Caché dans la maison des fous


En 1943, Denise Glaser, juive et membre du Mouvement national contre le racisme, est obligée de se cacher des autorités. A la gare, le mot de passe « vous savez où habite Monsieur Forestier ? » sert à se rendre à l’asile de fous de Saint-Alban en Lozère, dirigé par François Tosquelle et Lucien Bonnafé, des innovateurs en psychothérapie et psychiatrie qui pensent la même chose qu’un feuillet tombé d’un livre de la bibliothèque où travaille Denise: « Ce qui caractérise la psychanalyse c’est qu’il faut l’inventer ». Denise est rejointe dans cet asile par Nusch et Paul Eluard.

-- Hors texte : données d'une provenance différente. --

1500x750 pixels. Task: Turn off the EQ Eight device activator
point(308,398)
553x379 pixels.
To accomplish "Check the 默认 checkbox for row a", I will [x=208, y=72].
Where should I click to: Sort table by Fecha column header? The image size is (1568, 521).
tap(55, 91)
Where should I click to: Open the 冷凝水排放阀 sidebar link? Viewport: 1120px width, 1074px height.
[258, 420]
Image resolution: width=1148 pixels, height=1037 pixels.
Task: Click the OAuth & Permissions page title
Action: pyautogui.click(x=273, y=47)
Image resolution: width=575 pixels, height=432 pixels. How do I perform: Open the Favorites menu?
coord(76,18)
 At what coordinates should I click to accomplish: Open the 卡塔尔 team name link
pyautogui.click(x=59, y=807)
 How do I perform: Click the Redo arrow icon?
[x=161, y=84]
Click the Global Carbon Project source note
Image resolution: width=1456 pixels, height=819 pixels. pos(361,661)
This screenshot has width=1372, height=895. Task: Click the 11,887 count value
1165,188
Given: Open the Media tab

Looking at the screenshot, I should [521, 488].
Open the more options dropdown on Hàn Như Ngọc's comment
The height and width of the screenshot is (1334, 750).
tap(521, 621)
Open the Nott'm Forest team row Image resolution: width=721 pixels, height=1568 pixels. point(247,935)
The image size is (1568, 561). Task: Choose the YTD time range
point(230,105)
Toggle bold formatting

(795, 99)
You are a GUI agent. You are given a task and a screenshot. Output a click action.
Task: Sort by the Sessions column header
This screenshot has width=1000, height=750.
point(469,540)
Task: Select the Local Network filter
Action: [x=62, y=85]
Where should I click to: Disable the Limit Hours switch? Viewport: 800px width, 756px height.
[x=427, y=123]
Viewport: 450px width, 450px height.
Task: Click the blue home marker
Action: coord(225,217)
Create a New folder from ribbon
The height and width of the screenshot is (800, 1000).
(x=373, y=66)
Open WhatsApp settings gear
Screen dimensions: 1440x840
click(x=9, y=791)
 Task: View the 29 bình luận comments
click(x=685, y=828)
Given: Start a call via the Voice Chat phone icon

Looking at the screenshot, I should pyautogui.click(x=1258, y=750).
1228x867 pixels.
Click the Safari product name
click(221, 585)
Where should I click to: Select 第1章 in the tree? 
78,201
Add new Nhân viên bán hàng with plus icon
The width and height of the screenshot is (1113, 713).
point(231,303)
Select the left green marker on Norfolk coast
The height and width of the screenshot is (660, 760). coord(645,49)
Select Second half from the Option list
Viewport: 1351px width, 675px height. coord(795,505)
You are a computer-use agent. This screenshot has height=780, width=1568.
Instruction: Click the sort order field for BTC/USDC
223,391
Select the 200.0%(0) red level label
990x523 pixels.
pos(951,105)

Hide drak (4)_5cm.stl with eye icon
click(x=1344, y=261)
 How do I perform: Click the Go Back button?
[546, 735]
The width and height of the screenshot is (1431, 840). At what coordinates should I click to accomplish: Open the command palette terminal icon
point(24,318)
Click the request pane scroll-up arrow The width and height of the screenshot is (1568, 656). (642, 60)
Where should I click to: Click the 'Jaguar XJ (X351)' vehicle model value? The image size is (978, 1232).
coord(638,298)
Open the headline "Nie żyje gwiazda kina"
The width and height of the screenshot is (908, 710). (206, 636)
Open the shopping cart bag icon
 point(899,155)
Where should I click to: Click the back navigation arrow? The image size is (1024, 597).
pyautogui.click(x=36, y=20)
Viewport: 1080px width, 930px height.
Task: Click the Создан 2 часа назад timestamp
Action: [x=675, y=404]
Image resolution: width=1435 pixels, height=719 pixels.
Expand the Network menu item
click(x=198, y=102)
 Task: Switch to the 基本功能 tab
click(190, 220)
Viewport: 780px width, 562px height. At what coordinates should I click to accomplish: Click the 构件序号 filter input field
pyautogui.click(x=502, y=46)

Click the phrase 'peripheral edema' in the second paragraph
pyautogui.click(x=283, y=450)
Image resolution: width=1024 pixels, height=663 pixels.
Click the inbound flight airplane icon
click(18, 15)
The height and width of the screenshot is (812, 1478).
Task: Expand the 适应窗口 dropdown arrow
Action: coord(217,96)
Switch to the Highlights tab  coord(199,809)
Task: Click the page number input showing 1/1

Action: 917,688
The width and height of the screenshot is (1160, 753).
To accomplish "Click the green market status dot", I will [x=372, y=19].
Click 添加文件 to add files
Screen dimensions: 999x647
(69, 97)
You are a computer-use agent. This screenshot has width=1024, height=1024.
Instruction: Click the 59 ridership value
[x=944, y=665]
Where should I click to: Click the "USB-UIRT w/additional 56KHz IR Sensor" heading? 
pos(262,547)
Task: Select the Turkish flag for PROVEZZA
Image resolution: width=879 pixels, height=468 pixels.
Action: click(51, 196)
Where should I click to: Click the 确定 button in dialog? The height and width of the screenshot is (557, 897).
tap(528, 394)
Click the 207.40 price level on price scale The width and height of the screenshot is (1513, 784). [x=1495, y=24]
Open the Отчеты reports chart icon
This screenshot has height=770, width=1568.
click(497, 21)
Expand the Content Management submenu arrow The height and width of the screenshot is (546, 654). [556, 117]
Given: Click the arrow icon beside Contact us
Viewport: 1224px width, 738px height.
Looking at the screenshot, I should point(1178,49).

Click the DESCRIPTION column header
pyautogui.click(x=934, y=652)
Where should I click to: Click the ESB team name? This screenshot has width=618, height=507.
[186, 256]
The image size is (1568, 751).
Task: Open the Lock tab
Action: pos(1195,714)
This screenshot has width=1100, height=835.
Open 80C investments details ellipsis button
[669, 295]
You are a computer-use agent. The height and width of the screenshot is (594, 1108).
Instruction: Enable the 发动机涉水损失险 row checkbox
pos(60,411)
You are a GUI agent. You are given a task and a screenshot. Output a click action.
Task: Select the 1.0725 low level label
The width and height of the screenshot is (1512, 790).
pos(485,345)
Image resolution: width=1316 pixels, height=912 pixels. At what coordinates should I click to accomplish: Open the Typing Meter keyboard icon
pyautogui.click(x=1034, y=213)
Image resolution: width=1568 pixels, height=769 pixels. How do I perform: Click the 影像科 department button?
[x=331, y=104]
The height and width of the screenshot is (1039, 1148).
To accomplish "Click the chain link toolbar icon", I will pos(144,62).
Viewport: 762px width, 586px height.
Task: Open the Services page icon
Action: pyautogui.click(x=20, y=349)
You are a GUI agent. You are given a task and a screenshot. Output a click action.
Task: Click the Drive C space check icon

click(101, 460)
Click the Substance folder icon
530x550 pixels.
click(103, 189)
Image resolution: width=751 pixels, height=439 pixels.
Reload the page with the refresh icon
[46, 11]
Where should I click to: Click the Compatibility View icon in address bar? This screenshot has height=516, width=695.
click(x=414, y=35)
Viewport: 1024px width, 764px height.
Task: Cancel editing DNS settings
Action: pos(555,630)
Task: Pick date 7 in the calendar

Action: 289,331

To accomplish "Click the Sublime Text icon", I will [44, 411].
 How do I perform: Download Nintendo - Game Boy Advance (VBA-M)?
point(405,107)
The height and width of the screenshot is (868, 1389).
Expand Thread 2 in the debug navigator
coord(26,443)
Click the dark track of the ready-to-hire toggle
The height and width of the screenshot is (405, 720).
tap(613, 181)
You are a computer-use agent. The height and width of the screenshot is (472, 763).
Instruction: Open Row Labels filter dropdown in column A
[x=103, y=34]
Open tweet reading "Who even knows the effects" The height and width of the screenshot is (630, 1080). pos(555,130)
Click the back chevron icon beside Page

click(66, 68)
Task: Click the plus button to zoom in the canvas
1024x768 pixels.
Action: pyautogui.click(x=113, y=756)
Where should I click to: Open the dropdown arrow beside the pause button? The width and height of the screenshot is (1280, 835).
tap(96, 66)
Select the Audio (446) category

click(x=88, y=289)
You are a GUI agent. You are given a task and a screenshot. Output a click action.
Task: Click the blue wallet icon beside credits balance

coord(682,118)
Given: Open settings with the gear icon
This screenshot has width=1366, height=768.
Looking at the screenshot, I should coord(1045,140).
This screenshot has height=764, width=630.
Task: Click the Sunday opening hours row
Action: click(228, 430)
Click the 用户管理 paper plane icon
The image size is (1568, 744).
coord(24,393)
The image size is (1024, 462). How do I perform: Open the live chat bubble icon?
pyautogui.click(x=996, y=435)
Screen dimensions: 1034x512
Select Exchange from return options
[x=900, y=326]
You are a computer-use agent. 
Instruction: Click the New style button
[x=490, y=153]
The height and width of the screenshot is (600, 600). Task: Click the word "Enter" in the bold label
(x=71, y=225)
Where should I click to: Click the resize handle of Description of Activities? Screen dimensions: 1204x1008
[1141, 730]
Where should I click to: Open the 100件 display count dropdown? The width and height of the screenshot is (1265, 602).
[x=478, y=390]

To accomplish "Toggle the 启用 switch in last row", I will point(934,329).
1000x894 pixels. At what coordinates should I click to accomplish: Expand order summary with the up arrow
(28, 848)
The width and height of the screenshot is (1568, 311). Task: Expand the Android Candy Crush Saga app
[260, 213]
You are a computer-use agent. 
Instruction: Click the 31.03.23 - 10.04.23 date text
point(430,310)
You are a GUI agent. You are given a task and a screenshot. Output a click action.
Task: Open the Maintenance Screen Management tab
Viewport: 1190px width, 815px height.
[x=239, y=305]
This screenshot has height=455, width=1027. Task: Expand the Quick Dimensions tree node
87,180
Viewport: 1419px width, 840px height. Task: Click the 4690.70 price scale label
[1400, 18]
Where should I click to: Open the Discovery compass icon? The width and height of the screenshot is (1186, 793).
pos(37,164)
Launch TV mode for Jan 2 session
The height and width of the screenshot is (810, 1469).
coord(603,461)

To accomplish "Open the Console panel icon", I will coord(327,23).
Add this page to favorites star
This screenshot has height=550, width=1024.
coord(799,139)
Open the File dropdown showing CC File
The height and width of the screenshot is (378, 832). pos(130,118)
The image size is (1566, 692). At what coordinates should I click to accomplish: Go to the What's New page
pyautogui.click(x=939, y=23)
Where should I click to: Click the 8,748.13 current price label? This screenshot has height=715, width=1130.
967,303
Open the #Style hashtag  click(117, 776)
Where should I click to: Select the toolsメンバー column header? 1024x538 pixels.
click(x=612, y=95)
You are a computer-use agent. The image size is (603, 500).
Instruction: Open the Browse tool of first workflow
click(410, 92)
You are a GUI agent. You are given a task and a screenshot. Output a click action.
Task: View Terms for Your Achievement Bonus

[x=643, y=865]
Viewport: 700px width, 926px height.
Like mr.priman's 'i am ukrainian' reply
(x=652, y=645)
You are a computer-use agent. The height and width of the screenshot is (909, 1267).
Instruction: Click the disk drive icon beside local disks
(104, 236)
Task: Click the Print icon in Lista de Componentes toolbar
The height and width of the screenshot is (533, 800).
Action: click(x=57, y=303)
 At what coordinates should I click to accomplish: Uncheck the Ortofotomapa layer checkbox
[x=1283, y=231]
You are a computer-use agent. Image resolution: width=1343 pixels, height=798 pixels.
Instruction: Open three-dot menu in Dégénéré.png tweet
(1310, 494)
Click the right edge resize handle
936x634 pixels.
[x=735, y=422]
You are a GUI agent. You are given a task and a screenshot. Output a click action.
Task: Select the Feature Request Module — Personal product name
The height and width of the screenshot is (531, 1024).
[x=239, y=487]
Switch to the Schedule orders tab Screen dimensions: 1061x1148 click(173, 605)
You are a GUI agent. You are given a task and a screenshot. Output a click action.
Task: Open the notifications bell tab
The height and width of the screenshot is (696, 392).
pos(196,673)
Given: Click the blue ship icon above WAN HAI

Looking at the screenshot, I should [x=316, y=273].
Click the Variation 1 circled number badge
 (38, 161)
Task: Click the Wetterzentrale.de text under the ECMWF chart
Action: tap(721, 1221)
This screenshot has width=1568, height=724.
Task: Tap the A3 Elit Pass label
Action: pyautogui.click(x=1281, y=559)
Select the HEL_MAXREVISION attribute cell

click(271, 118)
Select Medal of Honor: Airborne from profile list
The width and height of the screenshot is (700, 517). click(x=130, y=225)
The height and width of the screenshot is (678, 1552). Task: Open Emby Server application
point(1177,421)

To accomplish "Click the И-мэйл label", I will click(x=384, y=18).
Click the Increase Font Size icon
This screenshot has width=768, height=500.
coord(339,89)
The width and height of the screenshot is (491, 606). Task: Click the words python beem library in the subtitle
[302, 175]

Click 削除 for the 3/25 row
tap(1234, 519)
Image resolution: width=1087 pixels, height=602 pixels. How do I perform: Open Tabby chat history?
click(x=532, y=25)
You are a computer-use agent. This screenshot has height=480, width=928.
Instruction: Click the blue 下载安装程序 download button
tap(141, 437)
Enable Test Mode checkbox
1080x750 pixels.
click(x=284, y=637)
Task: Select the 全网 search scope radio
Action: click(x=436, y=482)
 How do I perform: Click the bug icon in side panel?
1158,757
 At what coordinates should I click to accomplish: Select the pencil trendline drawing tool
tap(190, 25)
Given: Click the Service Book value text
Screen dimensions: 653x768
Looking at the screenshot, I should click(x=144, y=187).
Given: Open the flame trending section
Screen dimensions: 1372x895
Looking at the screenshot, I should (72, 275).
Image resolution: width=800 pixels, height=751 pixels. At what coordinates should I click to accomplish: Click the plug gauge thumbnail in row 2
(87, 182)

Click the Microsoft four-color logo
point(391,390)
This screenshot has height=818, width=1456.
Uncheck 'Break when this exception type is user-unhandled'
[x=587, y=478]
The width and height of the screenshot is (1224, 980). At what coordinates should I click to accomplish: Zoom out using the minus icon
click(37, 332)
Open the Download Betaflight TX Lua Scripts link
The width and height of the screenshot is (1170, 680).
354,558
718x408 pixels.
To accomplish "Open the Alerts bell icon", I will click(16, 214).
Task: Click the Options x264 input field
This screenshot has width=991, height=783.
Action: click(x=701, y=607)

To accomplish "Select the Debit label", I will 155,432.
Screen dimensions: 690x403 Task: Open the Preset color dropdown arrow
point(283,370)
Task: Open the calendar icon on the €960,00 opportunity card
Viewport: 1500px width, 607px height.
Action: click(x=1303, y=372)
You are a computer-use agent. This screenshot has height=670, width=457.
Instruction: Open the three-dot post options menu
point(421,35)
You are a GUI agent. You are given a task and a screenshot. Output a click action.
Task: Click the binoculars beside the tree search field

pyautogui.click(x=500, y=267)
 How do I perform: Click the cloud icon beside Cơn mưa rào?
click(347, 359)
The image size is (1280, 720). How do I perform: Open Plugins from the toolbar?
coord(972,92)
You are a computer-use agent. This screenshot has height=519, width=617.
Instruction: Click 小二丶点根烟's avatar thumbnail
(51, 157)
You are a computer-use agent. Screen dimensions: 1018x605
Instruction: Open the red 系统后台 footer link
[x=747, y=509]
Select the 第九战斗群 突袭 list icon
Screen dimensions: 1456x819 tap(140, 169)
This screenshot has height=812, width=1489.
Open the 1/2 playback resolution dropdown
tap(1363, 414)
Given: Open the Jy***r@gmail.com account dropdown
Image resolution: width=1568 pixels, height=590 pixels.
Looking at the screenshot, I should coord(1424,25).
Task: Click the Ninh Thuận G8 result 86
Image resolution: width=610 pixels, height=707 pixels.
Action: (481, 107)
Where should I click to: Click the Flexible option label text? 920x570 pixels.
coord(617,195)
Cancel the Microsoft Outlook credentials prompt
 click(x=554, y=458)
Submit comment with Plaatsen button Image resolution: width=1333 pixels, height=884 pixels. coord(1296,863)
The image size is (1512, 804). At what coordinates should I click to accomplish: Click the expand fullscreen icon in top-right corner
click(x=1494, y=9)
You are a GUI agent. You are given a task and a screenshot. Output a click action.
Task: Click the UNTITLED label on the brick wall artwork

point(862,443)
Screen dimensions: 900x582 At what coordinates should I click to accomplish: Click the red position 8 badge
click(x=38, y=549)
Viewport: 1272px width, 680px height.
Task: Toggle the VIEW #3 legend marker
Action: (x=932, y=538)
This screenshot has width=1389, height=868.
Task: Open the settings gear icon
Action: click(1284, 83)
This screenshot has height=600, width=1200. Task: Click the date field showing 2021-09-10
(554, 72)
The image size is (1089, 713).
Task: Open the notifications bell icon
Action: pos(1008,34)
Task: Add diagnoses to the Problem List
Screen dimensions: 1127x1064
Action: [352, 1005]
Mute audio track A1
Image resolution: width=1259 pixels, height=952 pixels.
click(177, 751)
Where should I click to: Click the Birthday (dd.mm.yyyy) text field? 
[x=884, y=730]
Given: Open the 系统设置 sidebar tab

            Cet asile est un lieu de résistance, c'est-à-dire un lieu d’invention. Résistance à l’occupant tout d’abord, en cachant des résistants, en soignant des partisans ou en décidant d’avoir un cas de tuberculose pour ne pas être contrôlé quand la collaboration met Saint-Alban sous surveillance, car l’autorité d’alors a encore plus peur de l’épidémie que des résistants. Résistance pour la survie de l’hôpital, du personnel et des malades : « Je crois qu’il faut regarder les choses en face Jacques […] c’est près de onze cents personnes qu’il faut nourrir chaque jour… On avait encore une quarantaine de vaches l’année dernière, avant les réquisitions de l’armée allemande. Il en reste combien ? Même pas dix !... » Résistance aussi à l’institution asilaire pour améliorer la qualité de vie des malades, peut-être les guérir, travaux avec les paysans, système de troc et de monnaie au sein de l’asile et surtout la leçon écrite sur le feuillet déjà nommé : « Alors, on l’autorise à déconner. On lui dit : « Déconne, déconne mon petit ! Ça s’appelle associer. Ici personne ne te juge, tu peux déconner à ton aise ». Résistance qui change le regard que l’on porte sur les gens et qui donc change également les gens : « [Les bonnes sœurs ] ne nous dénonceront pas parce que, grâce à nous, elles sont devenues de vraies catholiques ! »

La résistance, donc toujours l’innovation, se fait également dans les arts. Paul Eluard, dont le premier texte publié en janvier 1914 s’intitulait Le fou parle, note beaucoup les paroles des femmes : « Je les écoute […] et leur mots s’enchaînent aux miens » et définit deux périodes de création « j’ai longtemps joué avec les mots » et « j’ai eu besoin de tout ce temps pour comprendre que la poésie était le premier des arts à porter sens ». Aussi les trois premiers vers dédiés à Lucien Legros fusillé par les Allemands, énoncent : « Je dis ce que je vois/ Ce que je sais/ Ce qui est vrai ». Le dernier chapitre clôt le livre sur le mot de passe « Forestier », ce « fou » qui ramasse dans les poubelles « du bois, de la ficelle, du métal, des os de boucherie » et en fait « des jouets, des statues, des sculptures… » qu’il échange avec les adultes et donne aux enfants, le précurseur de l’Art brut.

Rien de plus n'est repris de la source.